Gloria al Padre, al Hijo y al Espíritu Santo que preservó a María inmaculada, por los siglos de los siglos. Amén.
   
ORACIÓN
¡Cuán dulce es el vigor que me comunicáis, oh inmaculada María! ¡Con cuánta dulzura resuena vuestro nombre en mi corazón, ya le invoque en medio de las aflicciones, ya lo pronuncie en los trasportes de la alegría! Si de lo profundo de mi nada vuelvo mis ojos al Señor presta atento oido á mis ruegos, pero la majestad de su Ser divino me confunde, y mi valor se disminuye en el momento del peligro. Desde el abismo de la iniquidad me elevo a pedir misericordia a mi Salvador, que murió por amor mío; pero el pensamiento de que será mi severo Juez en el día de la tremenda ira, me desalienta, me abate y me postra otra vez en tierra. Sólo en Vos, María, por una piadosa disposición de Dios, encuentra mi alma la plenitud de la fortaleza; y sólo en Vos hallo, sin terroríficos recuerdos, toda la dulzura de la divina misericordia. En Vos la complaciente bondad de un alma pura, en Vos el tierno amor de un corazón inmaculado, en Vos, el amable poder de la Madre sin mancilla de un Dios... Cuántas veces en la soledad de mi espíritu concentro mi pensamiento en Vos, y siento reemplazarse toda afliccion terrena, todo gozo del tiempo, por una emanacion del paraíso... emanacion dulcísima, que difundiéndose con vuestra imagen, parece que quiere decirme: «yo te lleno de delicias el camino del Cielo». ¡Ah, cuándo os veré!... Tres Ave Marías.
   
CONCLUSIÓN PARA CADA UNO DE LOS DÍAS
 
Después de la Letanía Lauretana, se concluirá así:
  
LATÍN
Tota pulchra es, María,
Et mácula originális non est in Te.
 
Tu glória Jerúsalem,
Tu lætítia Ísraël,
Tu honorificéntia pópuli nostri,
Tu advocáta peccatórum.
  
O María, Virgo prudentíssima,
Mater clementíssima,
Ora pro nobis,
Intercéde pro nobis ad Dóminum Jesum Christum.
  
℣. In Conceptióne tua, Virgo, immaculáta fuísti;
℞. Ora pro nobis, Patrem, cujus Fílium peperísti.
   
ORATIO
Deus, qui per immaculátam Vírginis conceptiónem dignum Fílio tuo habitáculum præparásti: † quǽsumus; ut, qui ex morte ejúsdem Fílii tui prævísa, eam ab omni labe præservásti, nos quoque mundos ejus intercessióne ad te perveníre concédas.
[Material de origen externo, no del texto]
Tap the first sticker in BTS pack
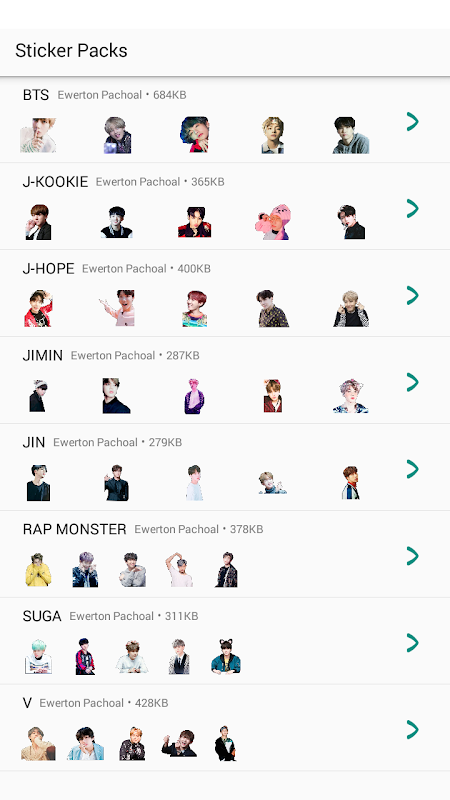Image resolution: width=450 pixels, height=800 pixels. tap(38, 135)
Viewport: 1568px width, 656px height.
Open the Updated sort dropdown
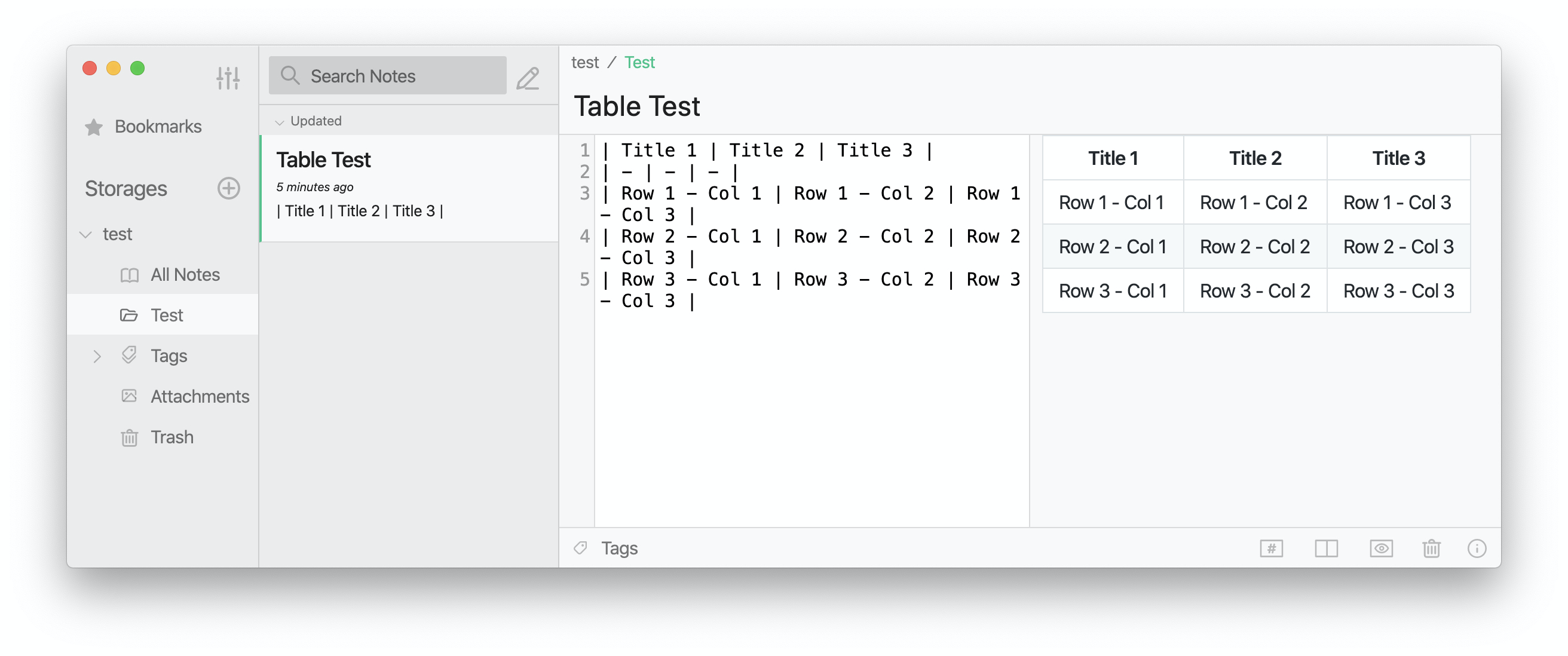click(x=309, y=121)
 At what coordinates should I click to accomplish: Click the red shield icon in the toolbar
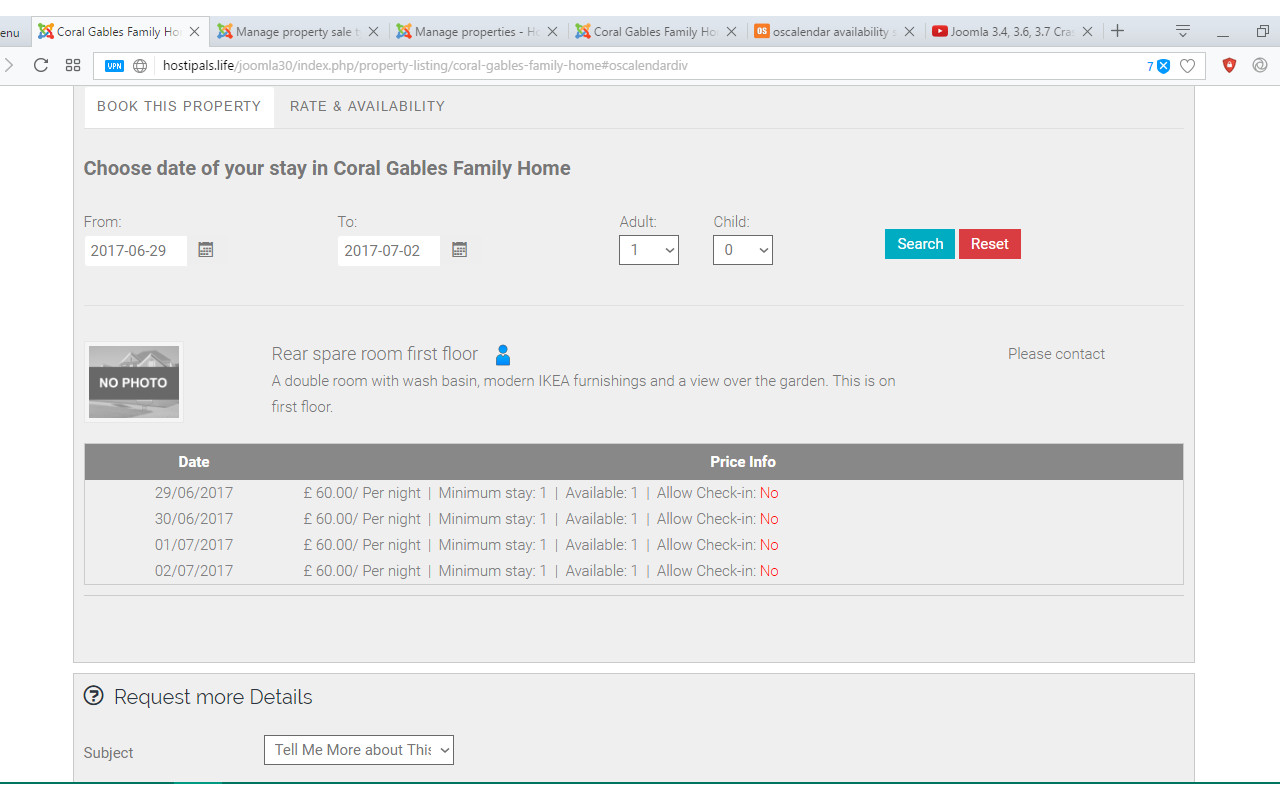tap(1230, 66)
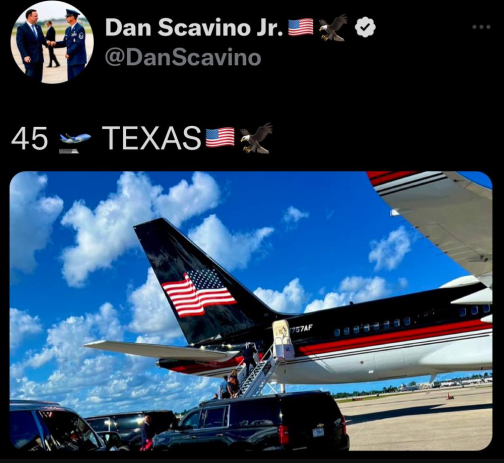
Task: Open the Dan Scavino Jr. display name link
Action: [194, 27]
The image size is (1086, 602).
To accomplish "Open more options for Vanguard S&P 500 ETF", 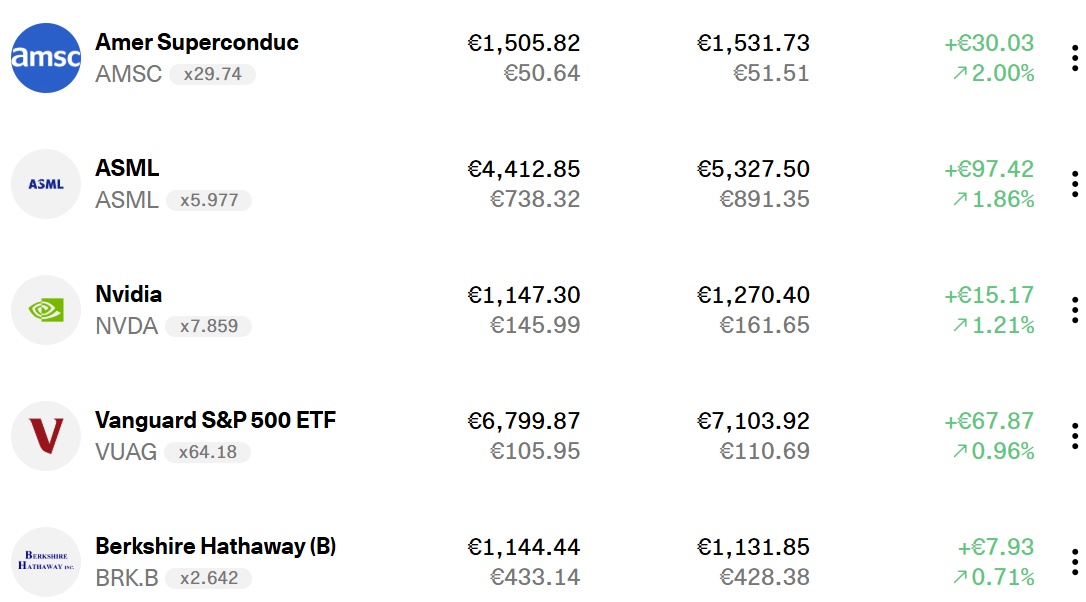I will click(1074, 436).
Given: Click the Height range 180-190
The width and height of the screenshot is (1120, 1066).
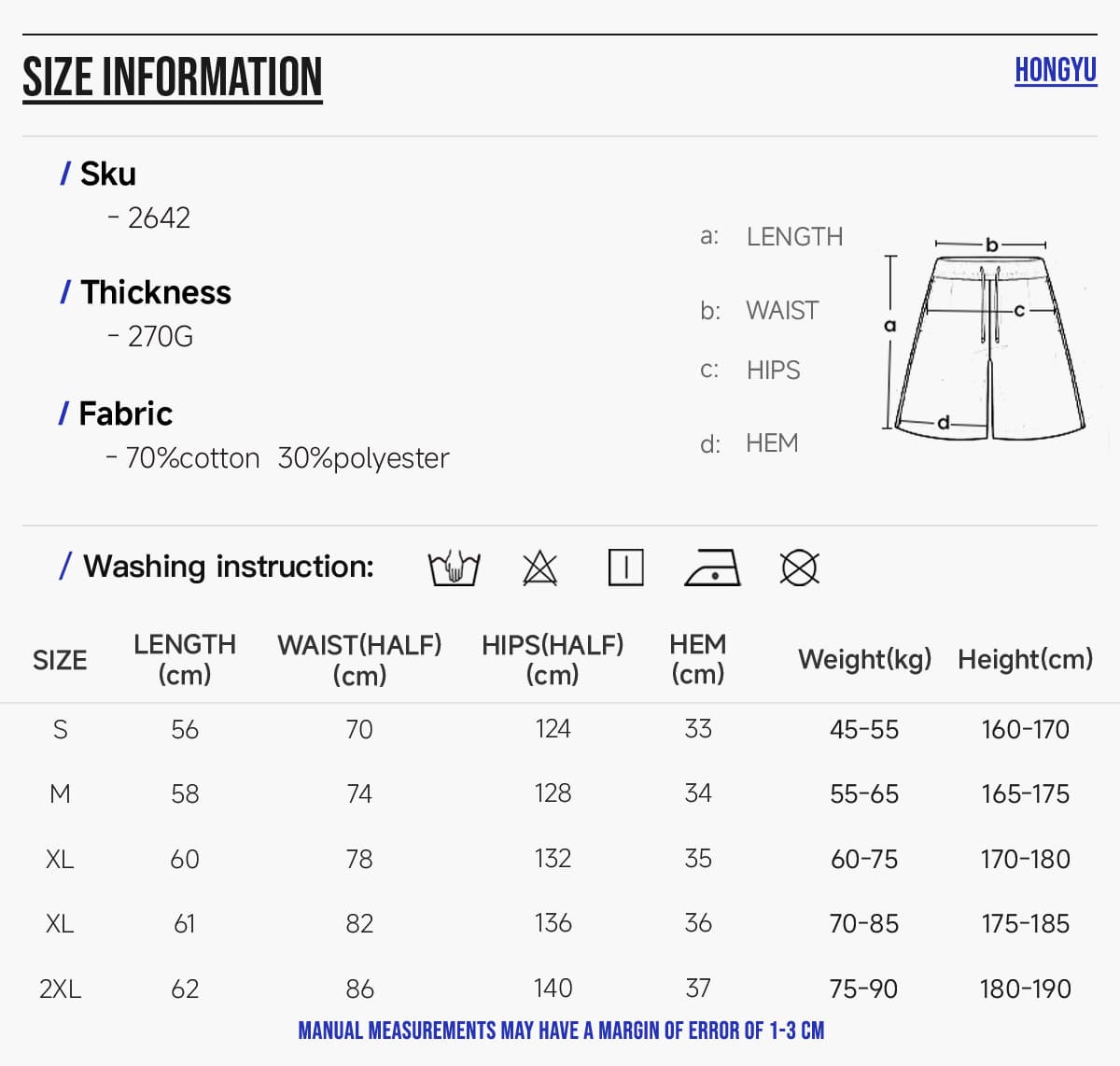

Per eúmdem Dóminum nostrum Jesum Christum Fílium tuum: Qui tecum vivit et regnat in unitáte Spíritus Sancti Deus, per ómnia sǽcula sæculórum. Amen.
 
TRADUCCIÓN
Sois toda hermosa, María,
Y no hay en vos mancha original.
 
Sois la gloria de Jerusalén,
Sois la alegría de Israel,
Sois la honra de los pueblos,
Sois la abogada de los pecadores.
   
Oh María, Virgen prudentísima,
Madre de toda clemencia,
Rogad por nosotros,
Interceded por nosotros con Jesucristo, nuestro Señor.
   
℣. En vuestra concepción, Virgen Santísima, fuisteis inmaculada.
℞. Rogad por nosotros al Padre, cuyo hijo disteis a luz. 
   
ORACIÓN
Dios mío, que por medio de la inmaculada concepción de la Virgen preparasteis una habitación digna para vuestro Hijo, concedednos por su intercesión que conservemos fielmente inmaculado nuestro corazón y nuestro cuerpo para vos, que le preservasteis de toda mancha. Por el mismo Jesucristo, Señor nuestro. Amén.
   
En el nombre del Padre, y del Hijo ✠, y del Espíritu Santo. Amén.